** Opening Supplied passage block **

Illegal gold mining in central Nigeria’s Niger state has resulted in the deaths of 28 children from lead poisoning.
Nigeria Junior Health Minister Fidelis Nwankwo was quoted saying there are 65 cases reported so far, with 28 deaths.
Nwankwo told AFP: "All the 28 cases were children below the age of five."
The outbreak affected Shikira, Magiro Ward and Kawo communities in Rafi Local Government.
Sources said that 17 to 22 times higher levels of lead was found in the poisoned victims.
It is believed that the poisoning happened from new illegal mining sites containing huge leaded ores that were brought home to crush and process.
It is also said to have affected animals and livestock such as cows, goats, and chickens.
Unsafe mining techniques were used to process ore for gold extraction, which lead spread in several areas.

** Closing Supplied passage block **

▸ What is needed:
Continue the report on the lead poisoning deaths from illegal gold mining in Nigeria's Niger state, picking up after its final sentence.

** Opening Record excerpts block **

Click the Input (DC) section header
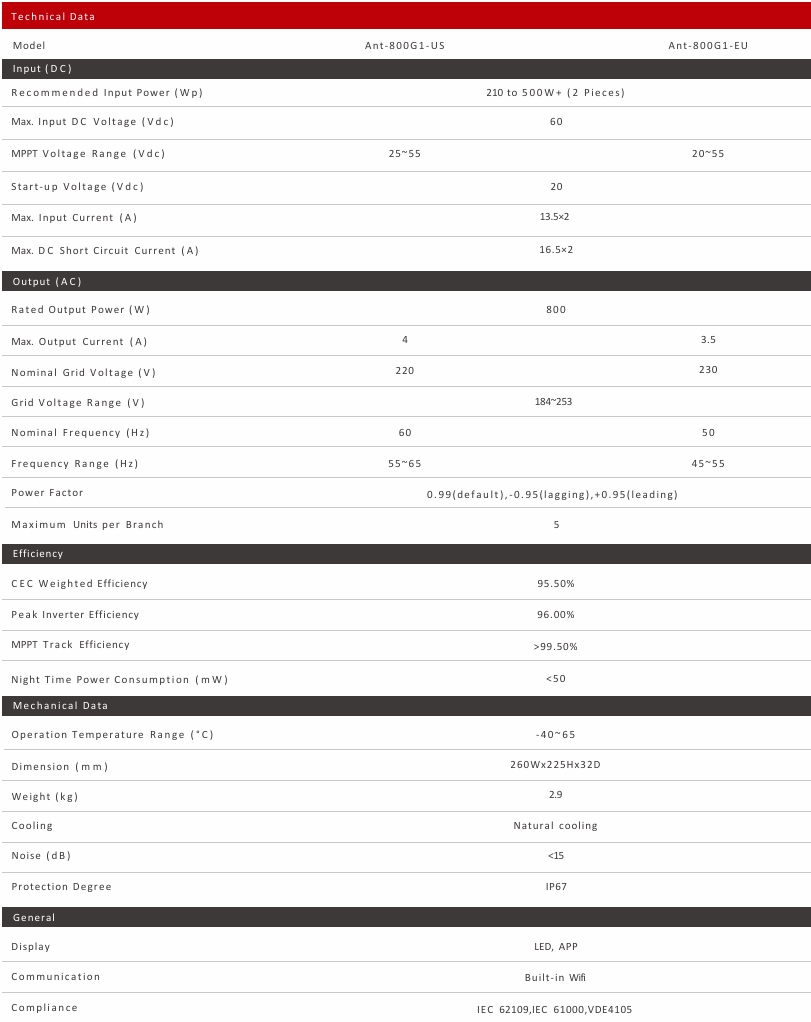(x=42, y=69)
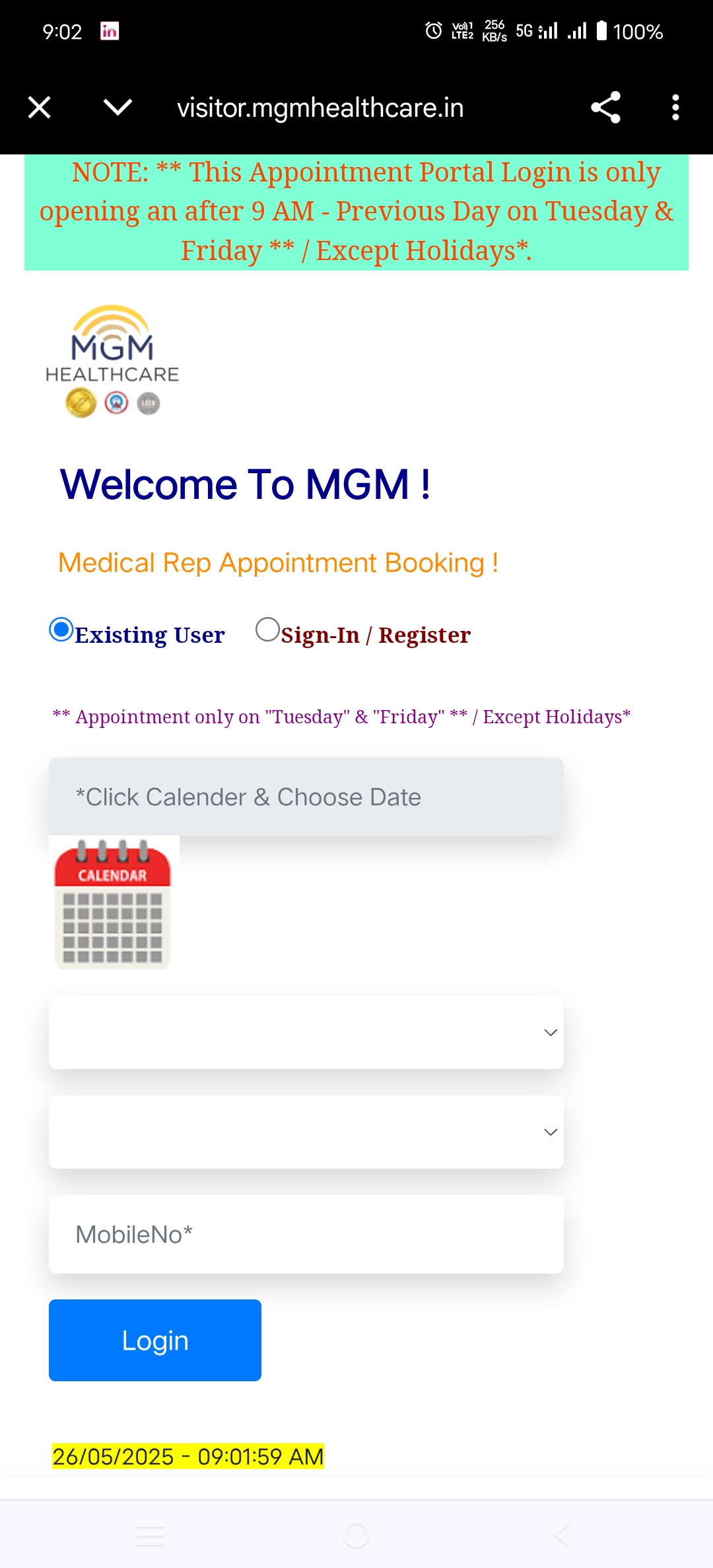
Task: Tap the alarm clock status bar icon
Action: pos(434,30)
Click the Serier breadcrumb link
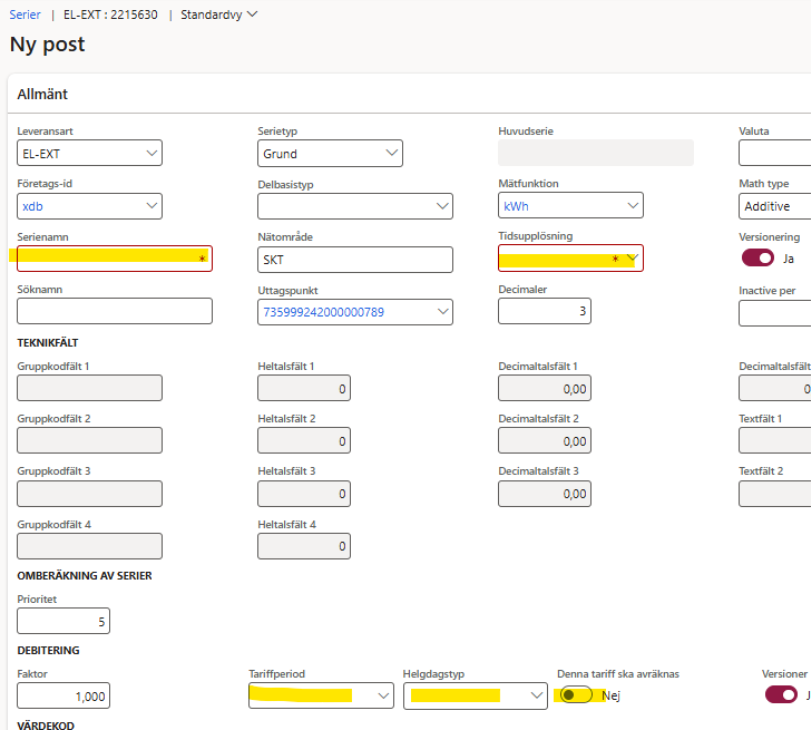The width and height of the screenshot is (811, 730). (25, 15)
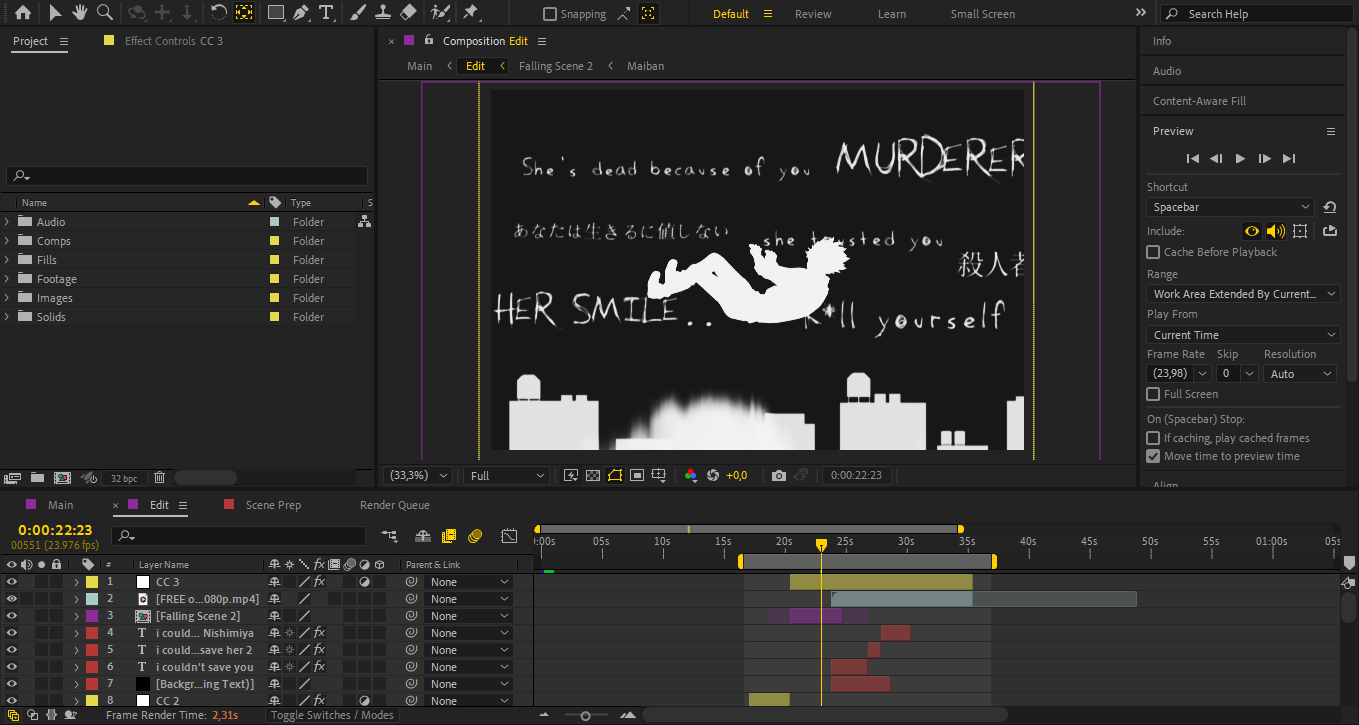Choose the Zoom magnifier tool
The width and height of the screenshot is (1359, 725).
click(x=105, y=13)
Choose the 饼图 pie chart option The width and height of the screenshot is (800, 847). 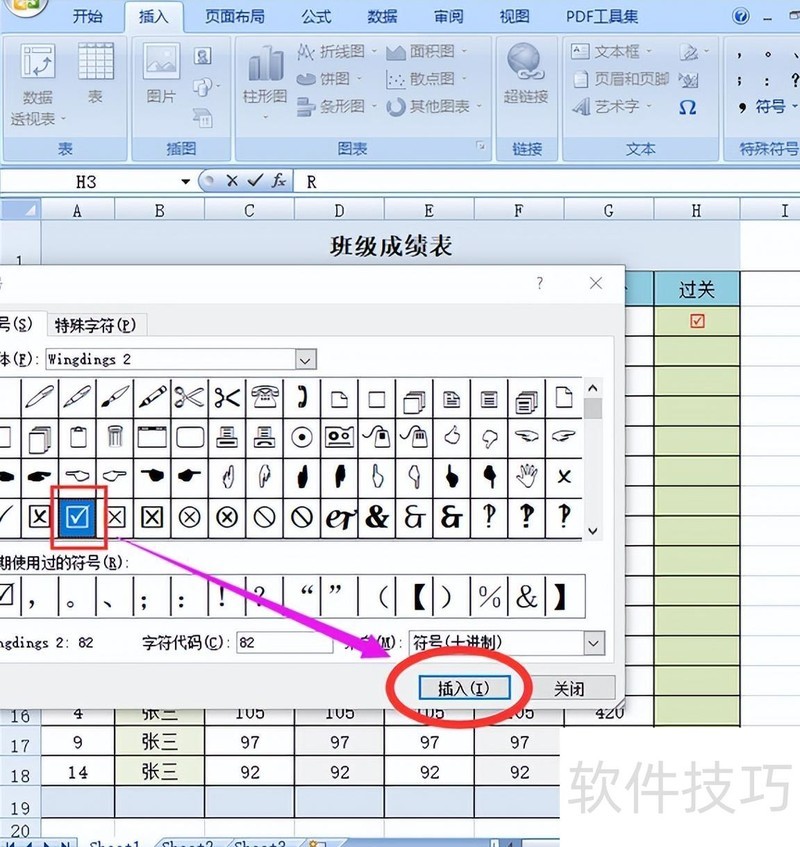click(x=325, y=78)
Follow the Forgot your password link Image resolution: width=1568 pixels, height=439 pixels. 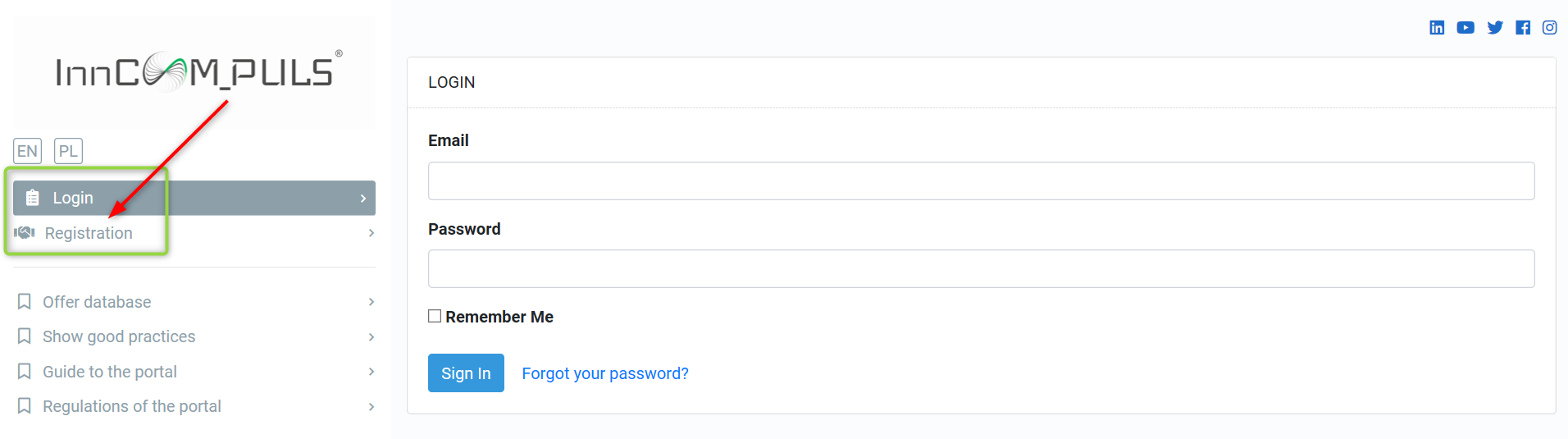click(x=605, y=373)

** Closing Record excerpts block **

▸ Task result:
Fearing a ban of their mining activities by authorities, local communities initially hesitated to reveal the fatalities and illnesses that were arising from lead poisoning.
Nwankwo said that the government already started taking action and is mobilising health facilities in the regions.
He further ordered for a ban on illegal mining in the state.
A type of metal poisoning, lead poisoning is also considered as a medical condition in humans and other vertebrates, which occurs due to high levels of the metal in the body.
Lead is also toxic to children and causes potentially permanent learning and behaviour disorders.